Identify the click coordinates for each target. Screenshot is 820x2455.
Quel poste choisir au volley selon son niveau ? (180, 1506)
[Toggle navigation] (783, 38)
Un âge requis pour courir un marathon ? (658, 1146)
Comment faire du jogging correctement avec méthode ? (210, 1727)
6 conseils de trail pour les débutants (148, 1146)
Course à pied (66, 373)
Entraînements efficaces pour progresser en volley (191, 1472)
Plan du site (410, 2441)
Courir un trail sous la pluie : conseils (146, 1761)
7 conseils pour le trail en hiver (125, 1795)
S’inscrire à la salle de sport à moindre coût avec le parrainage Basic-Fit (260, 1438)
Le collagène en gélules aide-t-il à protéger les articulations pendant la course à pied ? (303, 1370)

▸ Problem to solve
All records shown above are to be output exactly.

▸ Answer section
Identify the click coordinates for each target. Screenshot is 820x2455.
Quel poste choisir au volley selon son niveau ? (180, 1506)
[Toggle navigation] (783, 38)
Un âge requis pour courir un marathon ? (658, 1146)
Comment faire du jogging correctement avec méthode ? (210, 1727)
6 conseils de trail pour les débutants (148, 1146)
Course à pied (66, 373)
Entraînements efficaces pour progresser en volley (191, 1472)
Plan du site (410, 2441)
Courir un trail sous la pluie : conseils (146, 1761)
7 conseils pour le trail en hiver (125, 1795)
S’inscrire à la salle de sport à moindre coût avec le parrainage Basic-Fit (260, 1438)
Le collagène en gélules aide-t-il à protéger les articulations pendant la course à pied ? (303, 1370)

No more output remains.